### Written exercise
Reproduce each line of the following data verbatim, without any alteration.

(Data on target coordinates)
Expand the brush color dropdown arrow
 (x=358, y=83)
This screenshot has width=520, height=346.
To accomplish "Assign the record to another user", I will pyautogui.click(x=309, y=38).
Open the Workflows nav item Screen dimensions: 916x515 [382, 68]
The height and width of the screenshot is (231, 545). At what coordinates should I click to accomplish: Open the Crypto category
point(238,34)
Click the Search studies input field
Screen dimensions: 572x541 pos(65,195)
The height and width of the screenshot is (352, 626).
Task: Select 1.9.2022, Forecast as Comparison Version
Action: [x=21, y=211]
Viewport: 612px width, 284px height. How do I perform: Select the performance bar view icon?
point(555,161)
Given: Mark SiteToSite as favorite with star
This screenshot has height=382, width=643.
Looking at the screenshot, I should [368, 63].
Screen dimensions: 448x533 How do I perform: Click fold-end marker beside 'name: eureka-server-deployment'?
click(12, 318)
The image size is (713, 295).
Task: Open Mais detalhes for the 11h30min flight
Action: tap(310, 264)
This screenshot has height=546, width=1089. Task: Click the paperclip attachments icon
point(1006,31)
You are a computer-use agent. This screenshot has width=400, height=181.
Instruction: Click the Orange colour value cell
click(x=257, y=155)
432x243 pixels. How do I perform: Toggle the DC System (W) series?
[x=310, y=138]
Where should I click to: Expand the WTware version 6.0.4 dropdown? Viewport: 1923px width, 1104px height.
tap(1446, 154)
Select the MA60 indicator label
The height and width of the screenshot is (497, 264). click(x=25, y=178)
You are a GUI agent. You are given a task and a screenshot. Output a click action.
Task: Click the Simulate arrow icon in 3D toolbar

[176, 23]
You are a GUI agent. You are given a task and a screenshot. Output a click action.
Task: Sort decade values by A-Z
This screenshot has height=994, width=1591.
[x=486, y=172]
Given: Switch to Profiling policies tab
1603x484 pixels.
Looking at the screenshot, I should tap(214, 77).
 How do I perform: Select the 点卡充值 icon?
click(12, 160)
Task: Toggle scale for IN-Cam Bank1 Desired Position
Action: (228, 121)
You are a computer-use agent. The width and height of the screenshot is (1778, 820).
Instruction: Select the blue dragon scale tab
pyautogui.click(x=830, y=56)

### Written response
Expand the brush color dropdown arrow
 (x=358, y=83)
This screenshot has width=520, height=346.
To accomplish "Assign the record to another user", I will pyautogui.click(x=309, y=38).
Open the Workflows nav item Screen dimensions: 916x515 [382, 68]
The height and width of the screenshot is (231, 545). At what coordinates should I click to accomplish: Open the Crypto category
point(238,34)
Click the Search studies input field
Screen dimensions: 572x541 pos(65,195)
The height and width of the screenshot is (352, 626).
Task: Select 1.9.2022, Forecast as Comparison Version
Action: [x=21, y=211]
Viewport: 612px width, 284px height. How do I perform: Select the performance bar view icon?
point(555,161)
Given: Mark SiteToSite as favorite with star
This screenshot has height=382, width=643.
Looking at the screenshot, I should [368, 63].
Screen dimensions: 448x533 How do I perform: Click fold-end marker beside 'name: eureka-server-deployment'?
click(12, 318)
The image size is (713, 295).
Task: Open Mais detalhes for the 11h30min flight
Action: tap(310, 264)
This screenshot has height=546, width=1089. Task: Click the paperclip attachments icon
point(1006,31)
You are a computer-use agent. This screenshot has width=400, height=181.
Instruction: Click the Orange colour value cell
click(x=257, y=155)
432x243 pixels. How do I perform: Toggle the DC System (W) series?
[x=310, y=138]
Where should I click to: Expand the WTware version 6.0.4 dropdown? Viewport: 1923px width, 1104px height.
tap(1446, 154)
Select the MA60 indicator label
The height and width of the screenshot is (497, 264). click(x=25, y=178)
You are a GUI agent. You are given a task and a screenshot. Output a click action.
Task: Click the Simulate arrow icon in 3D toolbar

[176, 23]
You are a GUI agent. You are given a task and a screenshot. Output a click action.
Task: Sort decade values by A-Z
This screenshot has height=994, width=1591.
[x=486, y=172]
Given: Switch to Profiling policies tab
1603x484 pixels.
Looking at the screenshot, I should tap(214, 77).
 How do I perform: Select the 点卡充值 icon?
click(12, 160)
Task: Toggle scale for IN-Cam Bank1 Desired Position
Action: (228, 121)
You are a computer-use agent. The width and height of the screenshot is (1778, 820).
Instruction: Select the blue dragon scale tab
pyautogui.click(x=830, y=56)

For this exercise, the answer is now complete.